A float is defined by any number with a decimal. Floats follow the same rules and operations as integers, with the exception of the division behavior described earlier:

>>> type(0.123)
<type 'float'>
>>> 1.23 * 5.23
6.4329
>>> 27/8.0
3.375

Booleans and None

The integers 1 and 0 can also represent Boolean values in Python. These values are the Boolean True or False objects, respectively. To define a Boolean, we can use the bool() constructor statement. These data types are used extensively in program logic to evaluate statements for conditionals, as covered later in this chapter.

Another built-in data type is the null type, which is defined by the keyword None. When used, it represents an empty object, and when evaluated, it will return False. This is helpful when initializing a variable that may use several data types throughout the execution. By assigning a null value, the variable remains sanitized until reassigned:

>>> bool(0)
False
>>> bool(1)
True
>>> None
>>>

Structured data types

There are several data types that are more complex and allow us to create structures of raw data. These include lists, dictionaries, sets, and tuples. Most of these structures are comprised of previously mentioned data types. These structures are very useful in creating powerful units of values, thus allowing raw data to be stored in a manageable manner.

Lists

Lists are a series of ordered elements. A list supports any data type as an element and will maintain the order of data as they are appended to the list. Elements can be called by position or a loop can be used to step through each item. In Python, unlike other languages, printing a list takes one line. In languages such as Java or C++ it can take three or more lines to print a list. Lists in Python can be as long as needed and can expand or contract on the fly, another feature uncommon in other languages.

We can create lists using brackets with elements separated by a comma, or we can use the list() class constructor with any iterable object. List elements can be accessed by index, where 0 is the first element. To access an element by position, we place the desired index in brackets following the list object. Rather than knowing how long a list is (which can be accomplished with the len() function) we can use negative index numbers to access the last elements in a list.

>>> type(['element1', 2, 6.0, True, None, 234])
<type 'list'>
>>> list('element')
 ['e', 'l', 'e', 'm', 'e', 'n', 't']
>>> len([0,1,2,3,4,5,6])
7
>>> ['hello_world', 'foo bar'][0]
hello_world
>>> ['hello_world', 'foo_bar'][-1]
foo_bar

We can add, remove, or check if a value is in a list using a couple of different functions. First, let's create a list of animals using brackets and assigning it to the variable my_list. Variables are aliases referring to Python objects. We will discuss variables in much greater detail later in this chapter.
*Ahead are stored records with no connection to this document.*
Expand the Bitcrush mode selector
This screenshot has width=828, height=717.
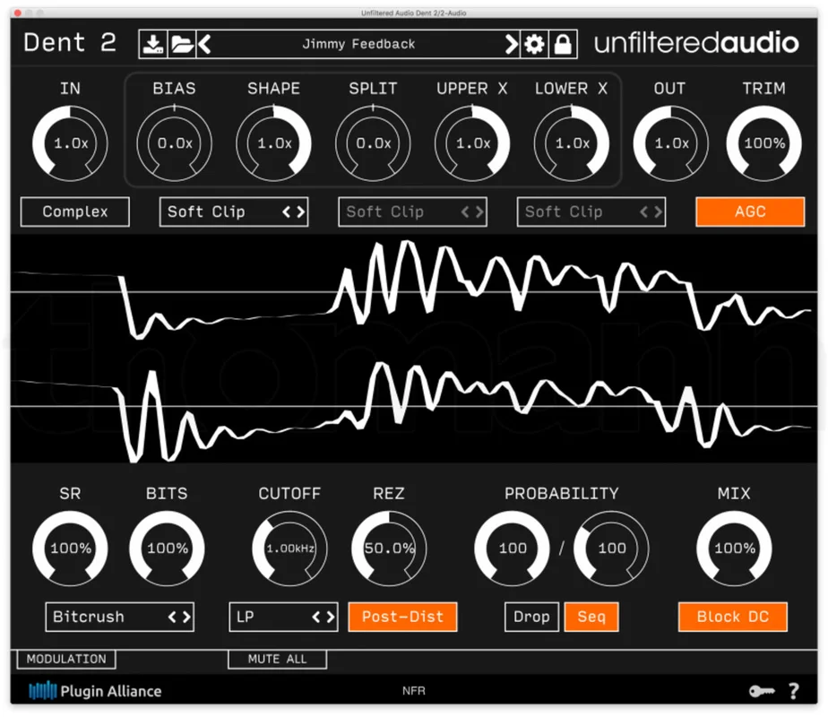tap(120, 617)
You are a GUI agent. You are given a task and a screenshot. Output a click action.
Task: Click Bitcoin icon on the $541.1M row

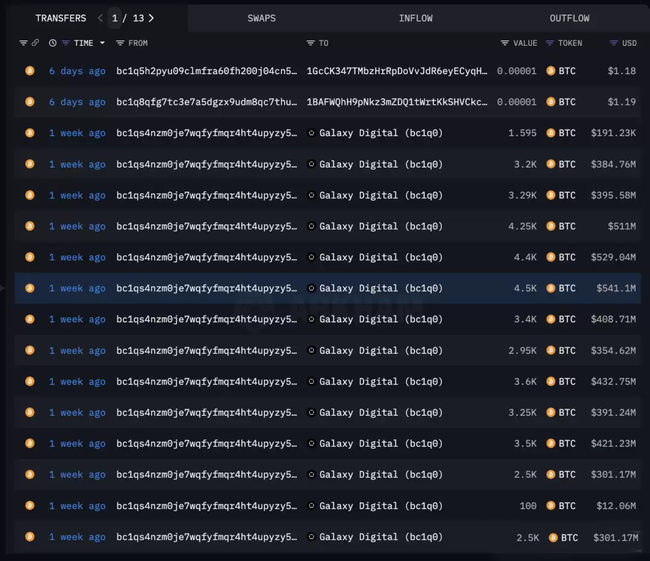tap(29, 289)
The append() method adds data to the end of the list which we can verify by printing said list afterwards. Alternatively, the insert() method allows us to specify an index when adding data to the list. For example, we can add the string "mouse" to the beginning, or the zeroth index, of our list.
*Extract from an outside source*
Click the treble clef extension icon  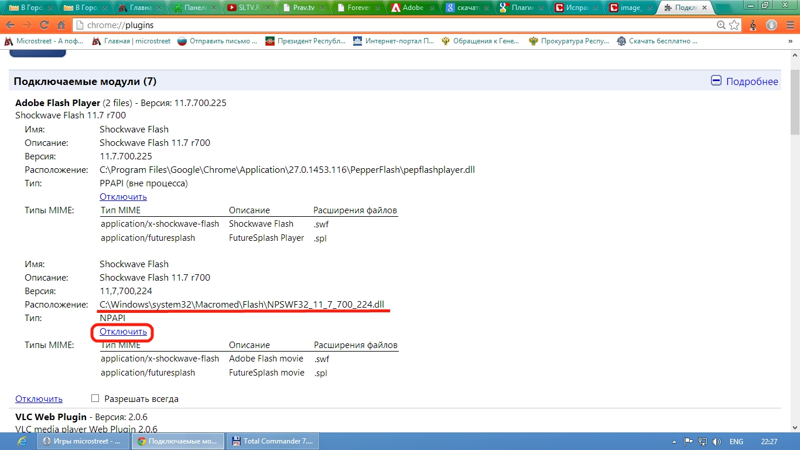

>>> my_list = ['cat', 'dog']
>>> my_list.append('fish')
>>> print my_list
['cat', 'dog', 'fish']
>>> my_list.insert(0, 'mouse')
>>> print my_list
['mouse', 'cat', 'dog', 'fish']

The pop() and remove() functions delete data from a list either by index or by a specific object, respectively. If an index is not supplied with the pop() function, the last element in the list is popped. This returns the last element in the list to the interactive prompt. We can then print the list to verify that the last element was indeed popped. Note that the remove() function gets rid of the first instance of the supplied object in the list and does not return the item removed to the interactive prompt.

>>> your_list = [0, 1, 2]
>>> your_list.pop()
2
>>> print your_list
[0, 1]
>>> our_list = [3, 4, 5]
>>> our_list.pop(1) 
4
>>> print our_list
[3, 5]
>>> everyones_list = [1, 1, 2 ,3]
>>> everyones_list.remove(1)
>>> print everyones_list
[1, 2, 3]

We can use the in statement to check if some objects are in the list. The count() function tells us how many instances of an object are there in the list.

>>> 'cat' in ['mountain lion', 'ox', 'cat']
True
>>> ['fish', 920.5, 3, 5, 3].count(3)
2

If we want to access a subset of elements, we can use a list slice notation. Other objects, such as strings, also support this same slice notation to obtain a subset of data. Slice notation has the following format, where "a" is our list or string object:

a[x:y:z]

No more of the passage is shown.